*What is being asked*
Beginning with the first line of the data below, extract each line up to and including the one containing "You are a computer-use agent. Viewport: 454px". Copy them exactly and add nothing.

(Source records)
- Opening Delimiter -

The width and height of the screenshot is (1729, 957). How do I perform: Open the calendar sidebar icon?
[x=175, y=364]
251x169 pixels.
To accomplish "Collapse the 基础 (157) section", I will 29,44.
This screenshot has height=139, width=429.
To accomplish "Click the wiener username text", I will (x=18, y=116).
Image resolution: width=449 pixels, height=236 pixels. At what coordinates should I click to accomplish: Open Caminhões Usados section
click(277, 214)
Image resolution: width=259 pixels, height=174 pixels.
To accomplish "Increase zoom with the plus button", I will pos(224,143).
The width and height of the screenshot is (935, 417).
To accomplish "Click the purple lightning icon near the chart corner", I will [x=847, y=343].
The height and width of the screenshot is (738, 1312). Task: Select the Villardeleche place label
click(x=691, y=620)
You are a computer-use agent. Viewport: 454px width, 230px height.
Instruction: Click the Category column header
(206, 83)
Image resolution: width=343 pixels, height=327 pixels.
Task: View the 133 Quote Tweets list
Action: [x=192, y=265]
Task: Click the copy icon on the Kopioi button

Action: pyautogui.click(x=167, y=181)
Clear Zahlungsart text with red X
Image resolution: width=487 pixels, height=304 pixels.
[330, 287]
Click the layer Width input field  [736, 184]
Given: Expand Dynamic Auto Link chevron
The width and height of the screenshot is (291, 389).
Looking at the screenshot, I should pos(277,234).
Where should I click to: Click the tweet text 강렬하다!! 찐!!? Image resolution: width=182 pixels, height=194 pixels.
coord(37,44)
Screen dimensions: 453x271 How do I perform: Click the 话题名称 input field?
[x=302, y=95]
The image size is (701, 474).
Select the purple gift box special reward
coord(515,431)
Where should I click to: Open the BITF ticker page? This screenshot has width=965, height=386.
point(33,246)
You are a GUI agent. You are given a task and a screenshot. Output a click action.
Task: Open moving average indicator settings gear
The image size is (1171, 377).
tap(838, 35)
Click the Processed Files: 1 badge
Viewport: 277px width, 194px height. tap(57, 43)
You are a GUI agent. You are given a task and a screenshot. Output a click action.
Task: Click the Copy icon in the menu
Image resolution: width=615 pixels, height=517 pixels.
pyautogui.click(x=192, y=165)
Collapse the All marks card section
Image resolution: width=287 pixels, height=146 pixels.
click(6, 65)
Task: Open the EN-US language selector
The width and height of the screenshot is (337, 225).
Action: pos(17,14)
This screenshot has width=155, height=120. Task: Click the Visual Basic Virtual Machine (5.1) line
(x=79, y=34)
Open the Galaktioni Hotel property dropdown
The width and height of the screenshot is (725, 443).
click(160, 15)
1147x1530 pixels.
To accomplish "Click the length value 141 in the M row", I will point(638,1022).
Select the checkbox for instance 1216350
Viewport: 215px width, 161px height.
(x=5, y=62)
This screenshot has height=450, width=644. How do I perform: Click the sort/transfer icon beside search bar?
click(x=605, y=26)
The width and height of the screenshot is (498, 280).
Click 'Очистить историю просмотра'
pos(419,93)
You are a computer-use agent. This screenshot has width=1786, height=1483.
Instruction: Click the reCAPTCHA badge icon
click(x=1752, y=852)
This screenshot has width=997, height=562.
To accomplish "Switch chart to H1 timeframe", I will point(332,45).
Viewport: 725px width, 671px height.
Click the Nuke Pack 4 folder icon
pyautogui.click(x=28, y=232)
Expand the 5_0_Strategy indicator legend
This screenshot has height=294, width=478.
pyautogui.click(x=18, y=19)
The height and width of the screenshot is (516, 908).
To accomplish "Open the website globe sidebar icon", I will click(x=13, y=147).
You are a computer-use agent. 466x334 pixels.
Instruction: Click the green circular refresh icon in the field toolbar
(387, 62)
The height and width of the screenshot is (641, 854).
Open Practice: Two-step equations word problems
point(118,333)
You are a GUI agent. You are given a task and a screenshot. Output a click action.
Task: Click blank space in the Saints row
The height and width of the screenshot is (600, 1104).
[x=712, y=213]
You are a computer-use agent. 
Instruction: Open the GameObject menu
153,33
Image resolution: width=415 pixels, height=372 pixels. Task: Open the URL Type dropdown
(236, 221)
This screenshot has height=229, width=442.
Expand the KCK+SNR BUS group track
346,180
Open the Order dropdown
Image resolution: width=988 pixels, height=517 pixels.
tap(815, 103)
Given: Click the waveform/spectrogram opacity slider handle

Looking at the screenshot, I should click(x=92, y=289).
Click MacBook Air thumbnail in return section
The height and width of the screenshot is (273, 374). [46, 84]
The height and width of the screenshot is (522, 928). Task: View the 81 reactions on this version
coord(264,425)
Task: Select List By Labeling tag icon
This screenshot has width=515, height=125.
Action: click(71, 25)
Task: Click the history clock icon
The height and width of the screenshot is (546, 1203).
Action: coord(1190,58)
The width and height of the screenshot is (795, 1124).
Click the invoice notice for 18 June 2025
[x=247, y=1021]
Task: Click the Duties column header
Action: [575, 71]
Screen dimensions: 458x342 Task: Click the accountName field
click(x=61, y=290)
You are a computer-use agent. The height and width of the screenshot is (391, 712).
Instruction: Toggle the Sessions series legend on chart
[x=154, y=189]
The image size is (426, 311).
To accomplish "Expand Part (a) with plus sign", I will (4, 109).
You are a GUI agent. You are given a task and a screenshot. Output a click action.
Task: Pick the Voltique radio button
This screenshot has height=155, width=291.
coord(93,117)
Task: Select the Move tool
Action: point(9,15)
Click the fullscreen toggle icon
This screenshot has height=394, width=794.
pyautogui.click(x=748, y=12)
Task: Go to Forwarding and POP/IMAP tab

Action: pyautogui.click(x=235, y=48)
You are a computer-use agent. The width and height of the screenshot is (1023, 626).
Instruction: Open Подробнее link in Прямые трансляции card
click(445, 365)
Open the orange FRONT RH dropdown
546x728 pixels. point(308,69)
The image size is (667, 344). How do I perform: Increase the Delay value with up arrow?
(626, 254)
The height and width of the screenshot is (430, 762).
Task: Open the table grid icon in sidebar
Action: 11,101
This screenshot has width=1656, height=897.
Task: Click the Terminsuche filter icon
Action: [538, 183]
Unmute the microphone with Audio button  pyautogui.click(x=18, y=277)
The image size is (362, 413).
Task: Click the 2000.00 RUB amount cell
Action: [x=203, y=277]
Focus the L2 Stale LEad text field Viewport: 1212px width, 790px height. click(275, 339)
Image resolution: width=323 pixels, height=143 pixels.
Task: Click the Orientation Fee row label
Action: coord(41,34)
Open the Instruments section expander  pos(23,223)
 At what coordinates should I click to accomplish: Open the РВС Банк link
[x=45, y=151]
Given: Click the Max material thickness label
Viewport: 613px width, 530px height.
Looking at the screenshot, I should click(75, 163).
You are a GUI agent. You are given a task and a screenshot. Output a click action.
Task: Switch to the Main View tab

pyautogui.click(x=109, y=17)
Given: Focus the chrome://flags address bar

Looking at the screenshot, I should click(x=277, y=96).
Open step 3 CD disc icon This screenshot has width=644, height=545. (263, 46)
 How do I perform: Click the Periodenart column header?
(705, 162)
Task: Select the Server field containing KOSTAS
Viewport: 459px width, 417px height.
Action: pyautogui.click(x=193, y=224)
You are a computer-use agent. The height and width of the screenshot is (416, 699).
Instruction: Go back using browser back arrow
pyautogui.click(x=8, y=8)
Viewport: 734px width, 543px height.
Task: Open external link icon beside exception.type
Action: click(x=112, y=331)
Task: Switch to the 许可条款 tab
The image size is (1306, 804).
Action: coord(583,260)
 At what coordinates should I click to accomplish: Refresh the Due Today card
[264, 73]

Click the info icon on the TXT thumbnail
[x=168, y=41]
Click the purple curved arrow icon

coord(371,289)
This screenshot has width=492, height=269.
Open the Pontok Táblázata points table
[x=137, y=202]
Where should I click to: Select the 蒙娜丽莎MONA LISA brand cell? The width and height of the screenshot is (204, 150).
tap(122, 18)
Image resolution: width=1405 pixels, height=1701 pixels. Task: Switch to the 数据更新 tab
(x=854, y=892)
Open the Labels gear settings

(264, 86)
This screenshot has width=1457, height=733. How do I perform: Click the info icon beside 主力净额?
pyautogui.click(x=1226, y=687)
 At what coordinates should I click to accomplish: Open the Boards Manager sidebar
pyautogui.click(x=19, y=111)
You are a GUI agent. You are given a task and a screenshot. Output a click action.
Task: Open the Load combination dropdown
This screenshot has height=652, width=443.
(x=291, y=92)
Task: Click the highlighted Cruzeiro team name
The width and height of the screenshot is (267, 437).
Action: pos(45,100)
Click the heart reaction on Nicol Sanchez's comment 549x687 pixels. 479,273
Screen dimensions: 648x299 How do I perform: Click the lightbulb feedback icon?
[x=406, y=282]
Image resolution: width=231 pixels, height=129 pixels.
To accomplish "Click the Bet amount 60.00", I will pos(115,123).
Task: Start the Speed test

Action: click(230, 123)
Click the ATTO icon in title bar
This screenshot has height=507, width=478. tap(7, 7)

- Closing Delimiter -

*Response area*
The width and height of the screenshot is (1729, 957). How do I perform: Open the calendar sidebar icon?
[x=175, y=364]
251x169 pixels.
To accomplish "Collapse the 基础 (157) section", I will 29,44.
This screenshot has height=139, width=429.
To accomplish "Click the wiener username text", I will (x=18, y=116).
Image resolution: width=449 pixels, height=236 pixels. At what coordinates should I click to accomplish: Open Caminhões Usados section
click(277, 214)
Image resolution: width=259 pixels, height=174 pixels.
To accomplish "Increase zoom with the plus button", I will pos(224,143).
The width and height of the screenshot is (935, 417).
To accomplish "Click the purple lightning icon near the chart corner", I will [x=847, y=343].
The height and width of the screenshot is (738, 1312). Task: Select the Villardeleche place label
click(x=691, y=620)
You are a computer-use agent. Viewport: 454px width, 230px height.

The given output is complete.